[Opening The records section]

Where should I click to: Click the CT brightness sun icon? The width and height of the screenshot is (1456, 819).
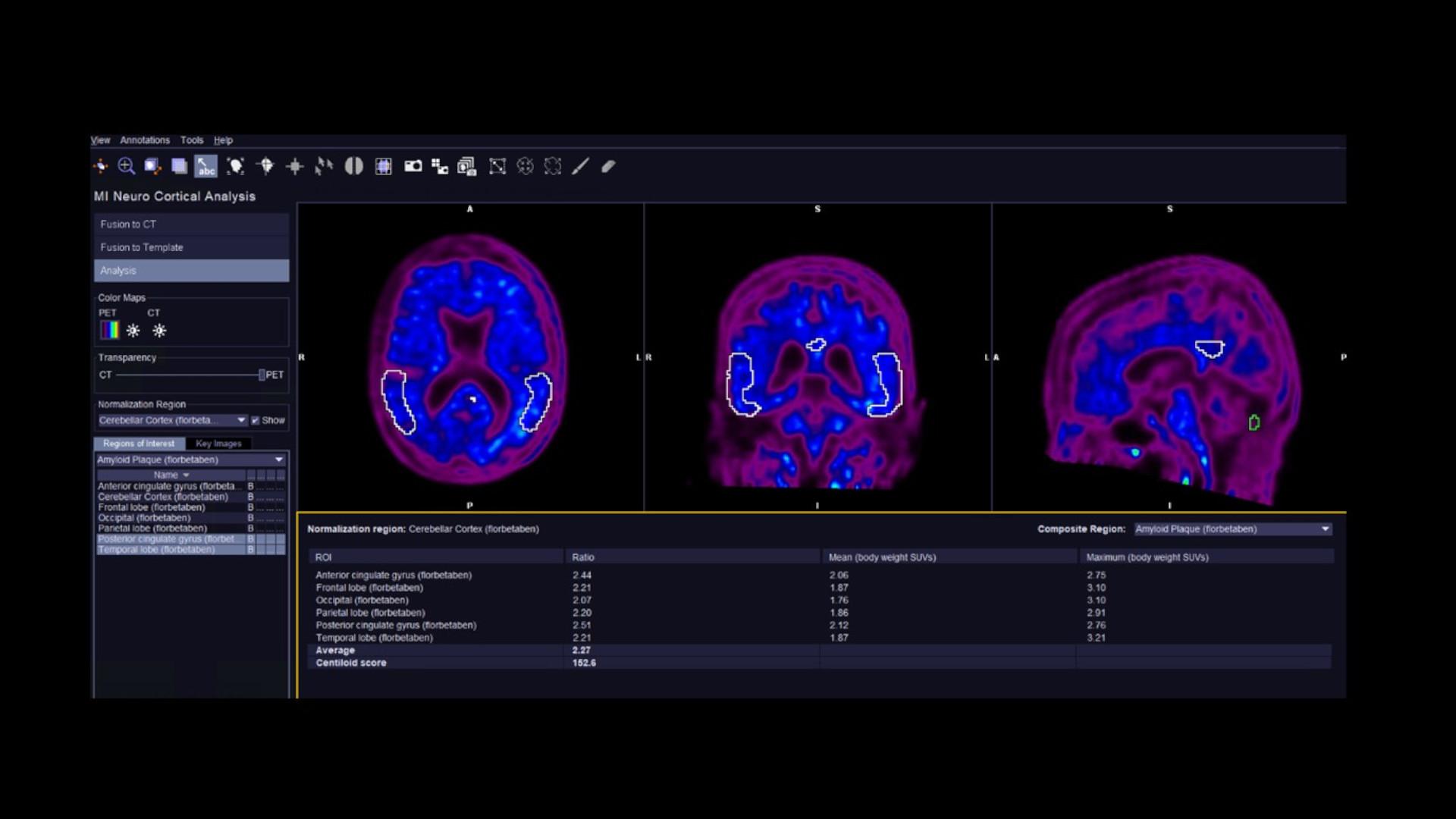point(158,330)
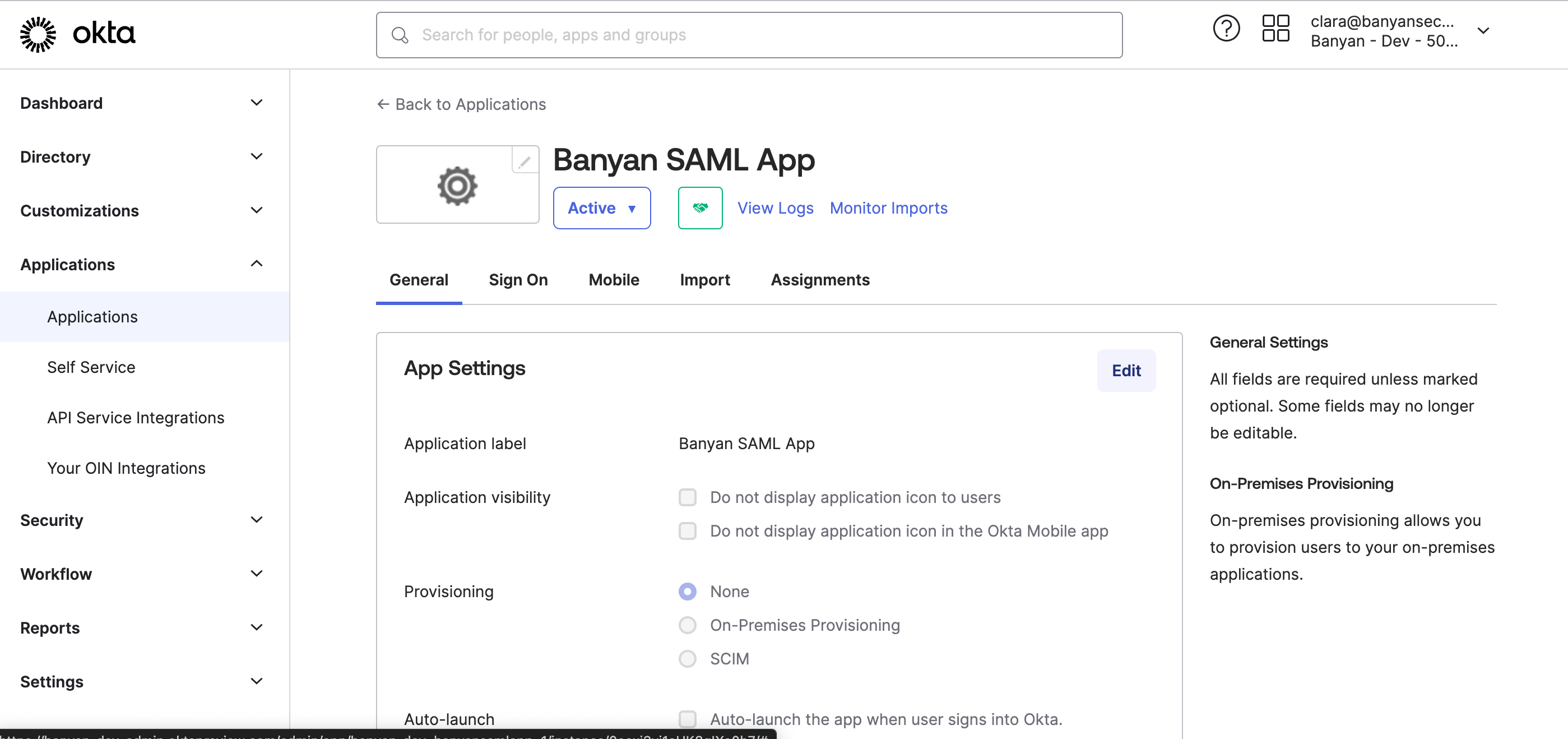
Task: Check 'Do not display icon in Okta Mobile app'
Action: click(x=687, y=530)
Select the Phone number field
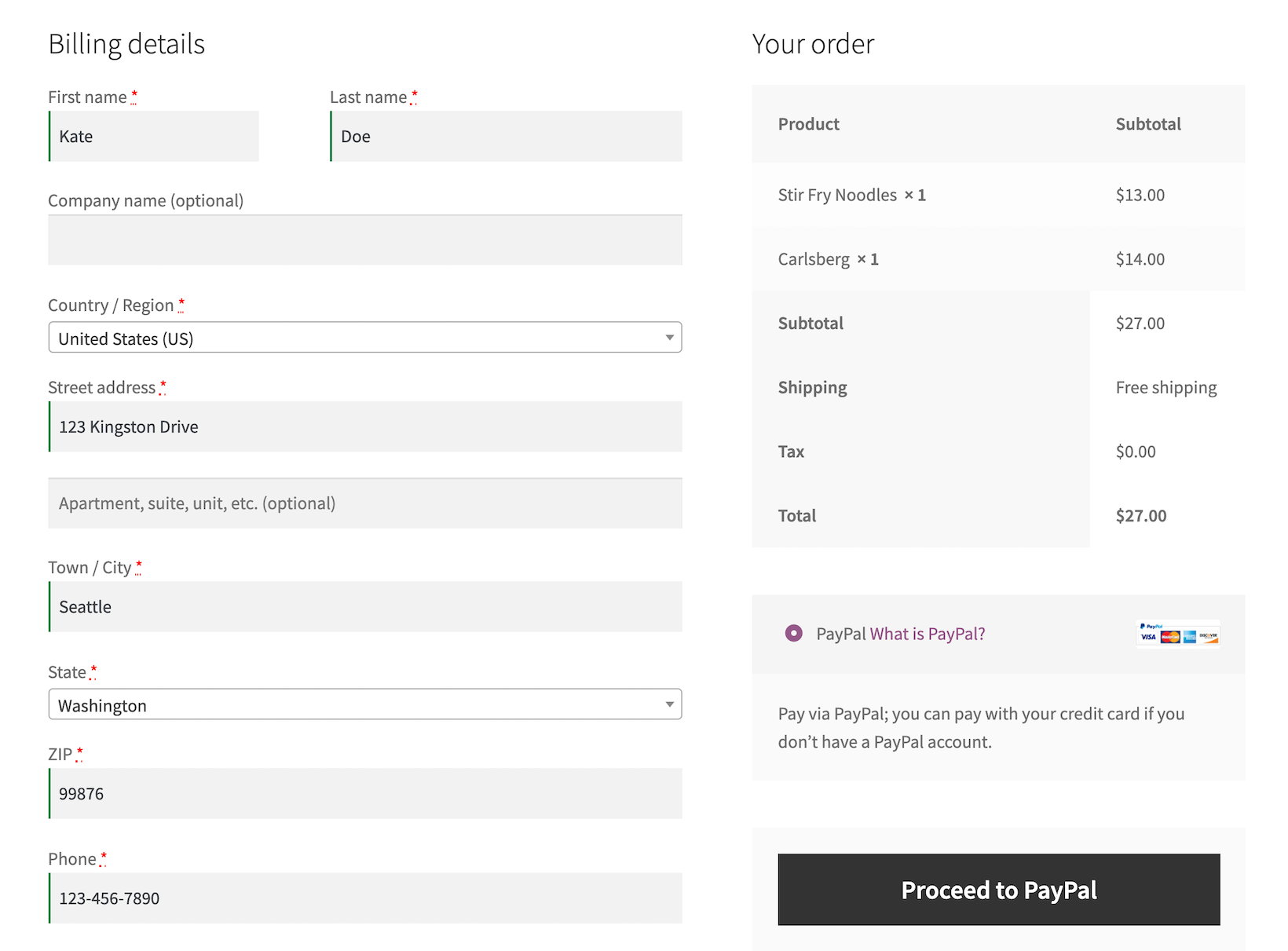Viewport: 1288px width, 951px height. pyautogui.click(x=364, y=898)
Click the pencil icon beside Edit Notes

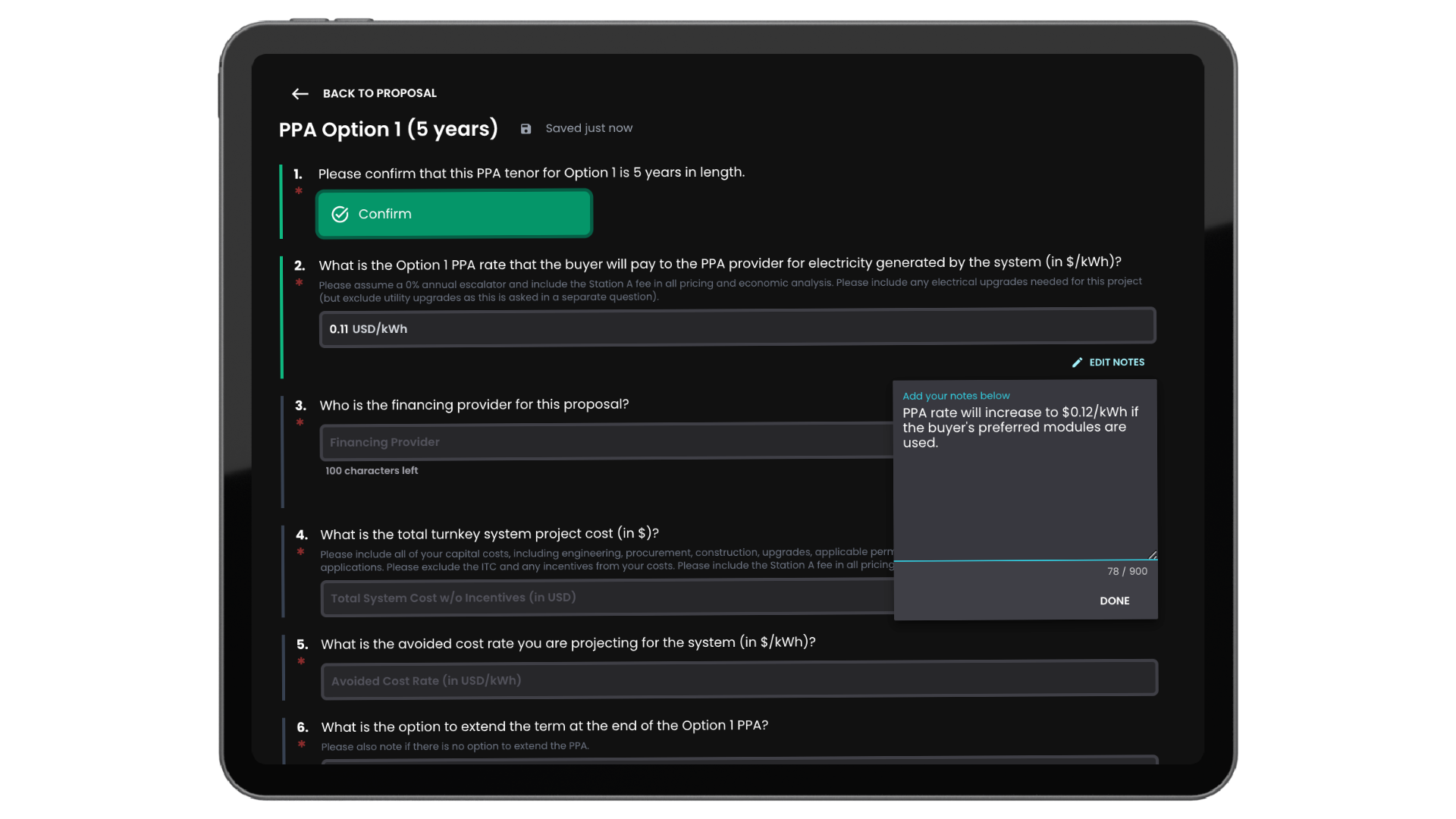1077,362
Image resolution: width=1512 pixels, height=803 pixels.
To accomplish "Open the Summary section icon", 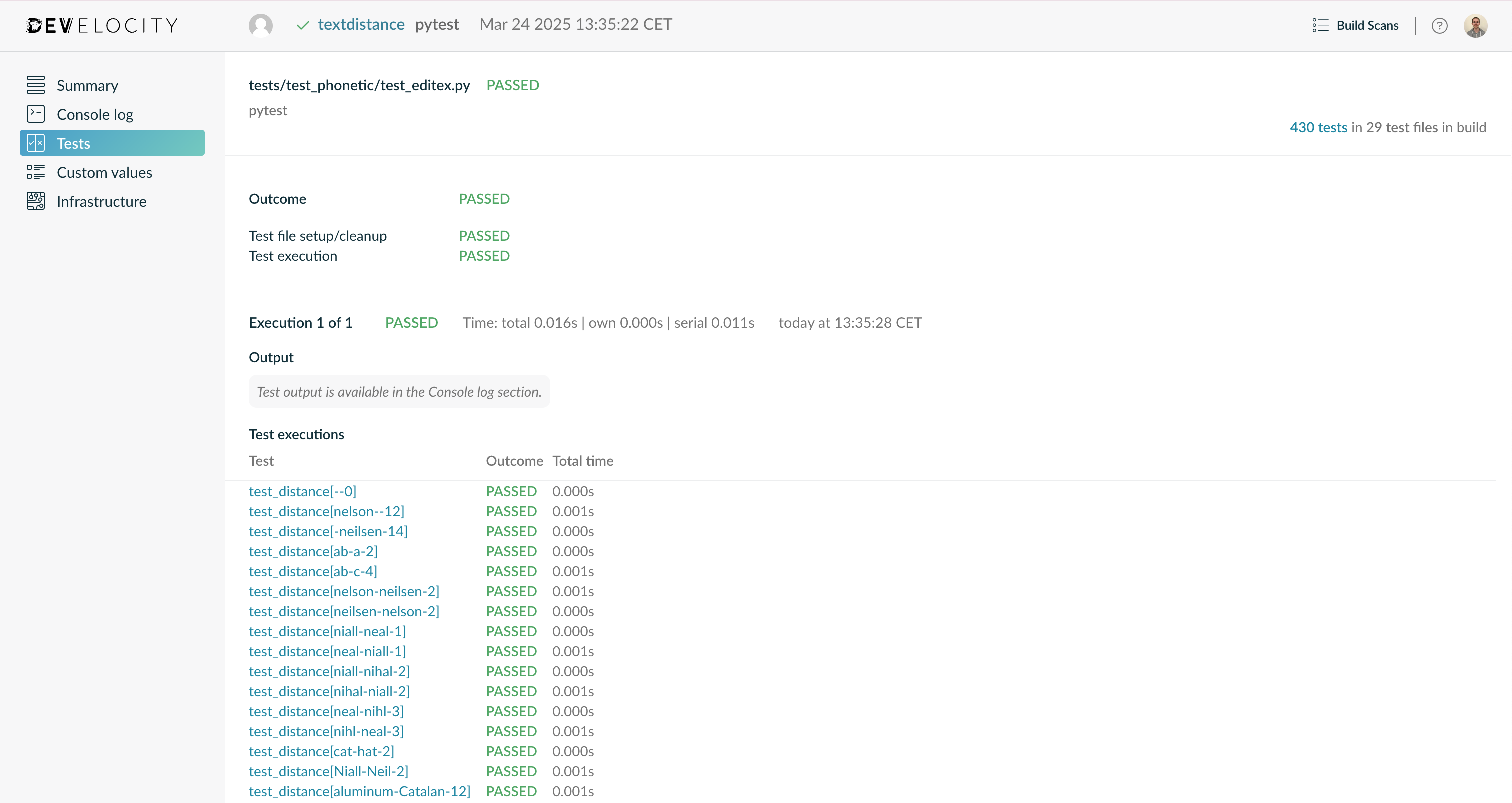I will (x=36, y=84).
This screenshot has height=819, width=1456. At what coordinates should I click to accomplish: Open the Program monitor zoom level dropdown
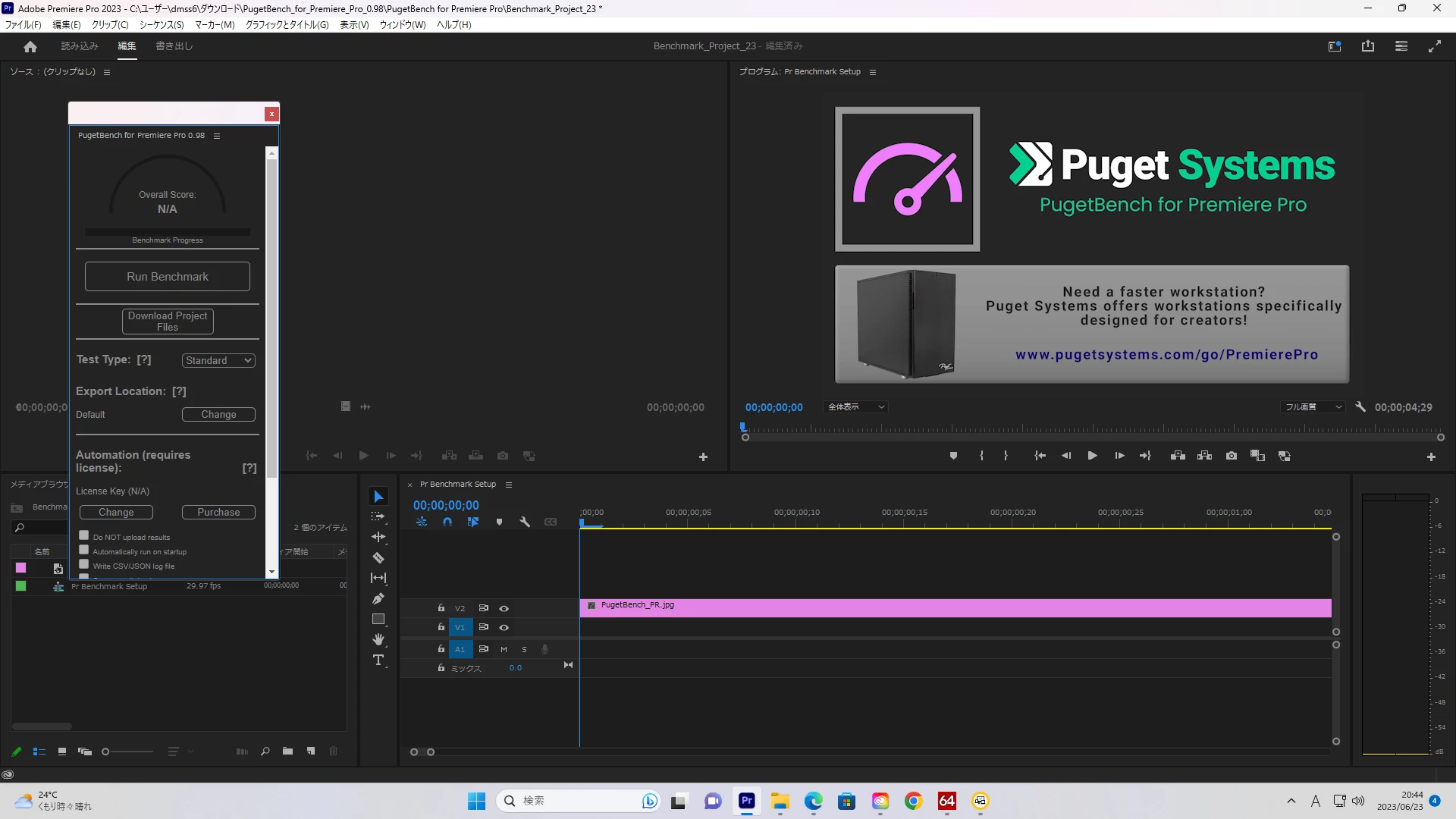tap(855, 407)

[Closing The records section]

**What you should do:** Make an exact copy of the lines of the records from the line containing "This screenshot has" through the final line, both ends included, but not of the pictures.

**Answer below:**
This screenshot has height=819, width=1456. At what coordinates should I click to accomplish: Open the Program monitor zoom level dropdown
tap(855, 407)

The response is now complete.